D’altronde lui è vittima e carnefice delle politiche del suo Governo a favore degli evasori, come il concordato preventivo e i condoni che ogni giorno Matteo Salvini gli mette sul tavolo, contro ogni provvedimento fiscale che individui i tanti furbetti delle tasse (vedi l’inedita buffonata istituzionale del redditometro prima approvato per decreto dal viceministro Maurizio Leo e poi annullato via social da un video di Giorgia Meloni per ragioni puramente elettorali).
Giorgetti a questo punto dà l’idea di essere in pieno stato confusionale, stretto tra la morsa di un debito pubblico in continua crescita, un’assenza totale di un piano industriale, e una serie di provvedimenti che vanno in senso opposto al risanamento del buco nel bilancio statale. A peggiorare la situazione è arrivato con una gigantesca tegola il monito del Fondo Monetario Internazionale, che, udite udite, chiede al Governo una manovra da 60 miliardi in due anni e “suggerisce” di abbandonare tutte le scelte in deficit in tempi brevi.
In questo quadro desolante al Governo è venuta l’idea originale di fare cassa attraverso le privatizzazioni.
L’idea è di dismettere quote di imprese controllate dal Tesoro a imprese private. Nel mirino del Governo ci sono le Poste, l’ENI e RaiWay. Un progetto ibrido, perché non si specifica se si vuole cedere il pacchetto di maggioranza o quote di minoranza; un progetto senza una politica industriale, senza alcuna proiezione sui riflessi che in passato le privatizzazioni e le concessioni hanno avuto sull’occupazione – e senza un’idea chiara sulle liberalizzazioni, unica garanzia che le privatizzazioni funzionino.
Esempi negativi in tal senso ce ne sono tanti: dalle concessioni Autostrade al gruppo Benetton, che si sono concluse con la tragedia del ponte Morandi, alle concessioni sui balneari che il Governo si guarda bene da liberalizzare, nonostante i continui richiami dell’Europa; fino alla privatizzazione di Telecom, che negli anni ha continuato a cambiare proprietà con pesanti riflessi sull’occupazione.

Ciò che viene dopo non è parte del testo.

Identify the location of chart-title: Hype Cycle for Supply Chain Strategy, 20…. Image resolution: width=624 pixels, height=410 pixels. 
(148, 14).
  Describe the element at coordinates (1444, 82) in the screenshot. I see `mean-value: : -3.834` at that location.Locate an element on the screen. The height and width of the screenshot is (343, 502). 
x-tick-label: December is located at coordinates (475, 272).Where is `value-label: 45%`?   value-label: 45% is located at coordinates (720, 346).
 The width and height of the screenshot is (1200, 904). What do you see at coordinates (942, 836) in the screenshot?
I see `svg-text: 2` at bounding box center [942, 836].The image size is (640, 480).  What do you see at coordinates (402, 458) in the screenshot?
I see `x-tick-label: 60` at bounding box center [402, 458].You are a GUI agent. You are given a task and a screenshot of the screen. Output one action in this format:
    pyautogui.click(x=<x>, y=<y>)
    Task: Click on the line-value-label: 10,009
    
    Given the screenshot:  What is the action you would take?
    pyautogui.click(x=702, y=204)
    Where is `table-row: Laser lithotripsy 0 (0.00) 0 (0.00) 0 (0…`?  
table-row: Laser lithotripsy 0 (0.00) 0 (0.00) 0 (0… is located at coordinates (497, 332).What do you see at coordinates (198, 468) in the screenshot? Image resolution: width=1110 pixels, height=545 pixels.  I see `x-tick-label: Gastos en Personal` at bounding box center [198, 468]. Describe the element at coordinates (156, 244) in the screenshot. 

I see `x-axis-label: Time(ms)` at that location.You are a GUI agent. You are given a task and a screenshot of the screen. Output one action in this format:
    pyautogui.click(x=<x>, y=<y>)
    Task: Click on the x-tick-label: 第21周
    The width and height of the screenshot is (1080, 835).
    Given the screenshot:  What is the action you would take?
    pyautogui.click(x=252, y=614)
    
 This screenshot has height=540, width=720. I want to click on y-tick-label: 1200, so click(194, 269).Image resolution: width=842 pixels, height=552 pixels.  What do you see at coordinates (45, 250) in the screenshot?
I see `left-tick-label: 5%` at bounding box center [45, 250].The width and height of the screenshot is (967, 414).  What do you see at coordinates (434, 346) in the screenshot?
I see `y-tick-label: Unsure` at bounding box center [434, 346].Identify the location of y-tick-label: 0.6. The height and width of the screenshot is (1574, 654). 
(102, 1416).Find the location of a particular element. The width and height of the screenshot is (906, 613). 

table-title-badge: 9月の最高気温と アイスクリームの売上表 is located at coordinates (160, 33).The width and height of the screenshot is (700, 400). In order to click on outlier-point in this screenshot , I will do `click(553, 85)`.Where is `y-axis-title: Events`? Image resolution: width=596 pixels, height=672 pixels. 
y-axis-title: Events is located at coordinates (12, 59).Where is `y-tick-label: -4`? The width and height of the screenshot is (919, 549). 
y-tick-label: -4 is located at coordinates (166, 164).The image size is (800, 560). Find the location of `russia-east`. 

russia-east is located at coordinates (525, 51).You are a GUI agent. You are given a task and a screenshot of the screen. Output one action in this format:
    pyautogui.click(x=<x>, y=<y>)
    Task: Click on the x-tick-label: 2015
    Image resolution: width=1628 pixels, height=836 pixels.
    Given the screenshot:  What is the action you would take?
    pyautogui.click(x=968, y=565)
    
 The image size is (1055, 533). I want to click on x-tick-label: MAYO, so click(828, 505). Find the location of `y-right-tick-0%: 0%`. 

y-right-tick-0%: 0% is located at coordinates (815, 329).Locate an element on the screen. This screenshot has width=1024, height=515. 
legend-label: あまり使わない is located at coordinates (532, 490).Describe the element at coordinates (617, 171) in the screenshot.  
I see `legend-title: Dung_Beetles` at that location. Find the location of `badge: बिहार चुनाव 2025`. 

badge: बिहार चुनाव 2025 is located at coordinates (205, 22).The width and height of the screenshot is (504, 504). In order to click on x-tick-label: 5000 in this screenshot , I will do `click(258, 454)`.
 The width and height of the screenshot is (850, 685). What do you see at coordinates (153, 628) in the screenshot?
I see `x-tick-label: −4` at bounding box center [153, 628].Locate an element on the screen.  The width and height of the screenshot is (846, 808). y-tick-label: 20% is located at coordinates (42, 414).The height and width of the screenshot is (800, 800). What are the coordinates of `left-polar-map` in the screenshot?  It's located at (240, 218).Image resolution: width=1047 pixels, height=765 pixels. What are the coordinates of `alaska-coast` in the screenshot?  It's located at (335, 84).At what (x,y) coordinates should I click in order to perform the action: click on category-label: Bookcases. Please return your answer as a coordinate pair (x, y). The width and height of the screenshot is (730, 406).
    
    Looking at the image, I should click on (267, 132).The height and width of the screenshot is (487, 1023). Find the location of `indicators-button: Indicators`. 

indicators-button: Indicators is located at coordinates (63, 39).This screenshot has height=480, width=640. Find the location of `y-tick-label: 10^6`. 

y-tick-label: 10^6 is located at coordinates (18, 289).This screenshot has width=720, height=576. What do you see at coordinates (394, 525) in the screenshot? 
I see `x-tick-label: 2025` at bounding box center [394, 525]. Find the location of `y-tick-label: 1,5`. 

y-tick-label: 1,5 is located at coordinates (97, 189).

Secondo i rapporti ufficiali, compreso quello della Corte dei conti, le privatizzazioni in Italia dal 1993 al 2010 sono state 93 e hanno portato nelle casse dello Stato 38 miliardi di euro; ma il debito pubblico era di 1.500 miliardi, contro quello attuale che tocca la vetta di 2.843. Stando a un rapporto della UIL, “i risultati delle privatizzazioni rivelarono che il trasferimento in mani private delle imprese pubbliche aveva generato effetti modesti sulla competitività, e che senza regolamentazione e mercati competitivi le compagnie, fissando qualsiasi prezzo e standard di servizio a loro discrezione, creavano monopoli e oligopoli”.
Non solo. “Dopo la privatizzazione risultava che i costi di produzione venivano ridotti a scapito dei lavoratori dipendenti, le cui condizioni lavorative peggiorano. Anche i rapporti di lavoro erano colpiti, con notevoli conseguenze negative sull’occupazione e le condizioni lavorative”.
C’è un’ultima considerazione da fare. Una politica di privatizzazioni senza un progetto industriale alternativo rischia, come è già avvenuto, di cedere ai privati asset strategici che sono il cuore dell’industria italiana. Anche questo è un modo per impoverire l’economia italiana nel lungo periodo. Se si facesse oggi una mappa del capitalismo italiano si scoprirebbe che settori importanti come le telecomunicazioni sono già nelle mani di gruppi stranieri. Alcuni danni sono già fatti, insomma. Sarebbe il caso di non farne altri, muovendosi a tentoni.